Betrayer rzuca nas w rok 1604 w nawiedzoną złem kolonię, gdzie walczy ze sobą światłość i ciemność. Z wyboru ramy czasowej wynika, oczywiście, wiele ciekawych mechanik, zapewniających nam wolniejsze tempo zabawy. Po pierwsze, główną bronią dystansową jest łuk, który, co prawda działa cicho, ale trzeba liczyć strzały. Po drugie, nie brakuje elementów kultury indiańskiej, w tym odpowiedniego uzbrojenia czy totemów. Po trzecie, broń palna jest bardzo powolna, ale czuć jej moc (dodatkowo ma piękne animacje!).
Betrayer przede wszystkim polega na przekradaniu się i planowaniu. Otwarta walka jest tutaj niewskazana, ponieważ większość potworów zabija nas błyskawicznie, jeżeli tylko się do nas doczłapie. Skradanie się pozwala wymijać, znajdować skarby i odpowiednio wyprzedzać działania potworów. Kolejnym z ciekawych rozwiązań jest to, że poddano nam do dyspozycji jedynie rysowane mapy, bez zaznaczenia naszej pozycji, dzięki czemu można się zgubić. Jak na dłoni widoczne są również inspiracje tytułami From Software – umierając tracimy całe złoto, ale jeżeli odnajdziemy swoje zwłoki, to możemy je odzyskać. Przemierzanie świata gry już sprawia przyjemność, także dzięki świetnemu wykorzystaniu dźwięków – brak kompasu i znaczników graficznych zastąpiono odgłosami, które sporo nam mówią na temat czy zmierzamy w stronę zadania, czy zagrożenia.
Niestety wersja alpha ma sporo wad, które mogą wejść do pełnej wersji. Mapy, po których się poruszamy, wcale nie są duże, a walka wręcz w zasadzie nie sprawia przyjemności.

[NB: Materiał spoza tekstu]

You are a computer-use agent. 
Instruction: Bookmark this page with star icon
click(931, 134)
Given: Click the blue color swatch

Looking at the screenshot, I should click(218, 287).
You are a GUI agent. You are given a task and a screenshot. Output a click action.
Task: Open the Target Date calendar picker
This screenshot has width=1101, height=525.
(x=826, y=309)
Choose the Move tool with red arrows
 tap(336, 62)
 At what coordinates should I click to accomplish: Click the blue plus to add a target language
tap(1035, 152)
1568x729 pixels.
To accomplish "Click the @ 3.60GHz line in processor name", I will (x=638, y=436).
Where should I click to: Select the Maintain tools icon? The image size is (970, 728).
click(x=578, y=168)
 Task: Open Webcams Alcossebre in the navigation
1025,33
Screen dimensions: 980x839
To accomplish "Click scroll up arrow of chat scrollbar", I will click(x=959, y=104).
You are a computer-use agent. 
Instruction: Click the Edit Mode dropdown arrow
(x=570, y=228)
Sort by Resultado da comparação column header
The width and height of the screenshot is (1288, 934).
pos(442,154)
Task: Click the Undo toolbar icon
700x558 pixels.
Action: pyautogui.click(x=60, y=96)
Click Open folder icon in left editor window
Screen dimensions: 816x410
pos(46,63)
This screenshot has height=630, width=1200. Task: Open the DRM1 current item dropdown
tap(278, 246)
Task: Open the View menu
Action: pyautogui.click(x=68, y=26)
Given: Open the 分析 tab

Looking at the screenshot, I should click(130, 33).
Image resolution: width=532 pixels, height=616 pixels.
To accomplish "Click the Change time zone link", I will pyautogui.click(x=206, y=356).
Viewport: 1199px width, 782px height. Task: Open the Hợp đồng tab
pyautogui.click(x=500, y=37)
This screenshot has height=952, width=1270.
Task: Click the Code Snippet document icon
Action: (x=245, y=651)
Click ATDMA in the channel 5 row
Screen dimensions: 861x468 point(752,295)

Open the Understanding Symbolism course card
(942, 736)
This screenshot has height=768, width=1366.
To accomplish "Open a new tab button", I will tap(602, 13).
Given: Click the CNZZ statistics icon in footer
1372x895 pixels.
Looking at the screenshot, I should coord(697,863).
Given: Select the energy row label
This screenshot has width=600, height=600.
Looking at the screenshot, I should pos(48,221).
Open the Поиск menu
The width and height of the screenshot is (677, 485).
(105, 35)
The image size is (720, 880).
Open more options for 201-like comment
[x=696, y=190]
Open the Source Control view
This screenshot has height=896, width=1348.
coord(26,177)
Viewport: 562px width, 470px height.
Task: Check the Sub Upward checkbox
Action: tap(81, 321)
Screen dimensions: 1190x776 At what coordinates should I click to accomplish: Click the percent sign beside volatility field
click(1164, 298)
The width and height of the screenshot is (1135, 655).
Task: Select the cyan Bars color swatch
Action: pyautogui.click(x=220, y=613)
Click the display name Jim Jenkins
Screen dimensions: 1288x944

Brak konkretnych, przemyślanych zadań zniechęca do dłuższych partii, chociaż podobno ma się to zmienić. Wrogowie są odrobinę za mało różnorodni, a fragmenty fabularne napisano bardzo przeciętnie, stawiając na dosyć nudny typ narracji przez znajdowane dokumenty. W obecnej wersji, chwalony przeze mnie dźwięk, także potrafi płatać figle, jeżeli używamy dobrego sprzętu – czasami odgłosy nie dochodzą z tej strony, z której powinny.
Grę można już kupić na Steamie, dostając wszystkie kolejne aktualizacje oraz pełną wersję w przyszłości. Póki co, wydaje się ciekawym konceptem, przed którym jeszcze dużo pracy, ale takich gier po prostu brakuje. I mam szczerą nadzieję, że tytuł ludzi z Blackpowder Games po prostu wypali. Ma wszystkie do tego potrzebne elementy; pytanie tylko czy ułożą się one w sensowną całość?